Our new lobbyists, Katie Schubert and Erica Miller, from CRD Associates, worked hard on behalf of the AARC as well. Both are former Congressional staff members and spoke to the assembled group at the Monday briefing about how Capitol Hill is addressing issues this spring and the potential schedule for the rest of the year. They both provided suggestions on the best points to relay during the Hill meetings in order to grab the attention of the Congressional member or staff.
But it was the 130 PACT members, who together represented 44 states and the District of Columbia, who did the lion’s share of the heavy lifting during the day. All told, they visited more than 310 Congressional offices, sharing information about HR 2948 with their members of Congress and/or their health staffs.
Patients’ Stories Make A Big Impact
About a half dozen states brought a patient along for the ride as well.
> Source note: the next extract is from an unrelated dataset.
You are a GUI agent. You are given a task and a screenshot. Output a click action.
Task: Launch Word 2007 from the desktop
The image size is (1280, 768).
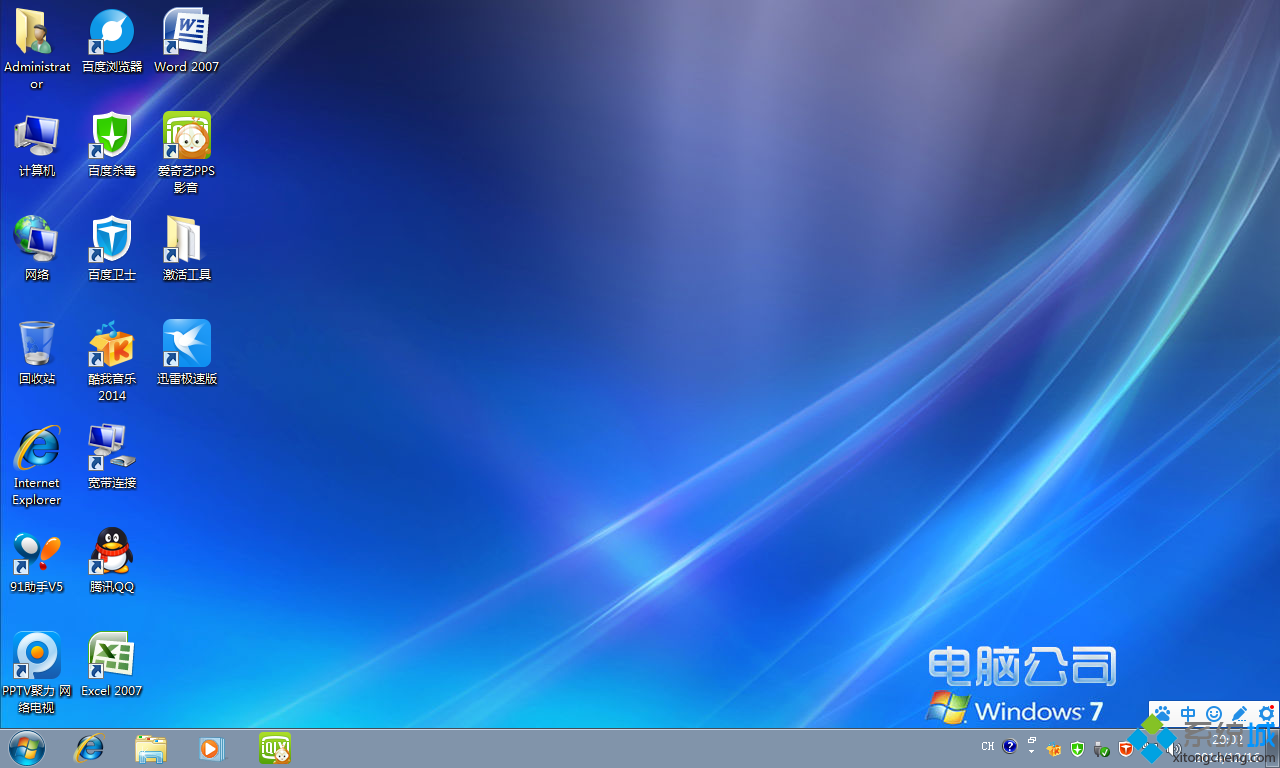coord(186,30)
California is one example.
“Kenneth Benson is a stage three COPD patient,” says California Society for Respiratory Care President Michael Madison, MBA, RRT, who represented the state along with Russell McCord, RRT-NPS, RPFT, Patrick Moore, BHA, RRT, and Ricardo Guzman, MA, RRT. “He is a patient in the Kaiser Healthcare System and has already benefitted from access to care and follow up care through telehealth modalities, primarily phone call follow ups.”
Madison says Benson went with him on eight of their scheduled meetings and was a real trooper, despite carrying a pulse oxygen concentrator with him. “Ken spoke very eloquently about his personal story in each of our meetings … there were actually times when we had a hard time keeping up with him.
California Society for Respiratory Care PACT reps and patient Kenneth Benson (center-right) meet with California Representative Thompson’s staff (right) to discuss telehealth legislation.
At each visit, he talked about his battle to quit smoking and how having an RT assign him to a smoking cessation program was the only way he was able to quit. He also spoke about the telehealth services he continues to receives and how they are helping him keep his COPD under good control. “The telehealth system at Kaiser allows him to send an email with questions and quickly get detailed answers to his questions, which ultimately helps him better — and successfully — manage his COPD,” says Madison.
“Patients always pack a powerful punch with legislators, as they are living the situation, as it were,” stresses Cheryl West. “And they always note how important RTs are for them to maintain their quality of life. We all know that, but it’s far better when a patient says it and not the RT.”
Bigger And Better
Several states came with students in tow as well, giving them a great opportunity to see advocacy in their new profession at work, and members of the Florida delegation got a special treat when one of their Congressmen invited them to sit in the gallery of the House and watch the proceedings.
“The AARC’s annual Capitol Hill Lobby Day just seems to get bigger and better every year,” says West, “and this year was no exception.” Building on the success of previous years, the Association made firm inroads with Congressional members from coast to coast, who now recognize not only what an RT is and does, but also the value therapists add to the health care system as a whole.
“We want to thank all of the PACT members who made the trip in 2016, and all of the therapists out there who wrote in support of the telehealth legislation during our Virtual Lobby Week,” says Frank Salvatore. “Their support helped to pave the way for our PACT members, and those members did a great job of sealing the deal and acquiring additional co-sponsors for HR 2948.”